JCA is a suite of tools to count words, apply content analysis dictionaries, examine keywords and categories in local document context (KWIC), and a few other things.
It is available in three forms: jca, which is both a Java library and some associated with command line tools, and rjca which is an R package. Probably you want the R package version.
- Creates word frequency matrices in sparse formats (LDA-C or Matrix Market) with minimal memory usage. Supports stop word, currency, and number removal, and stemming.
- Reads in content analysis dictionaries in Yoshikoder, Lexicoder, LIWC, VBPro, and Wordstat format. Supports multi-word pattern matching.

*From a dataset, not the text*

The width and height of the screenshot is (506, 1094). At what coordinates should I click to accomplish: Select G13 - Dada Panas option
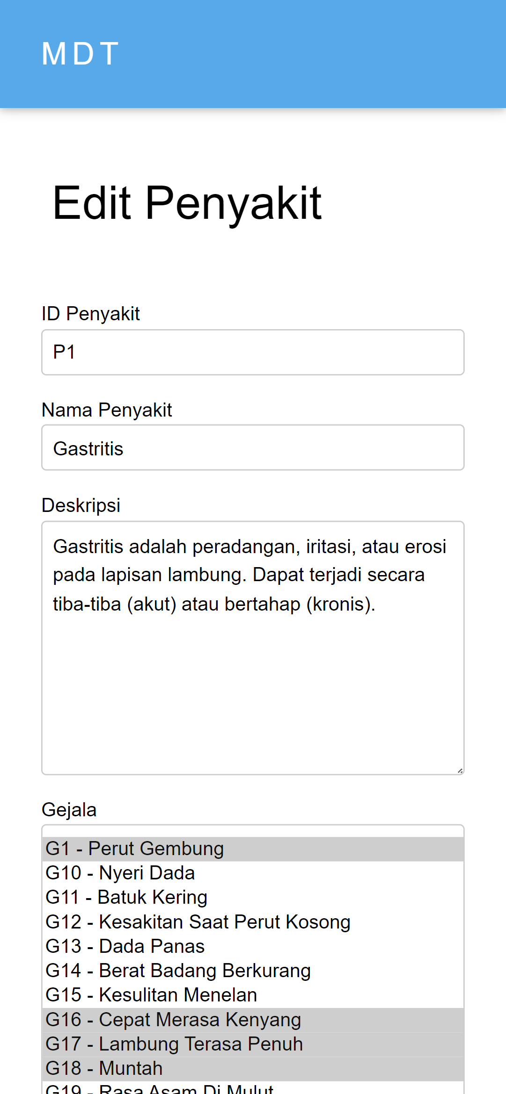[x=253, y=946]
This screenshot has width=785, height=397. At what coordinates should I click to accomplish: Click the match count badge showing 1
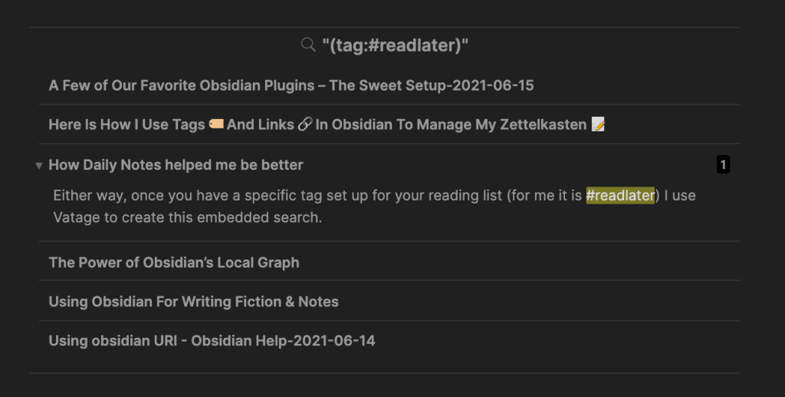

- Creates concordances (keywords in context) for categories, dictionaries, words or phrases in text or HTML.
- Turns text documents into single files suitable for Mallet.
The rjca package drives the JCA tools and offers some convenience functions for dealing with the output. Here’s the package vignette that works through some of them.
Everything here is open source and distributed under the Gnu Public License (GPL).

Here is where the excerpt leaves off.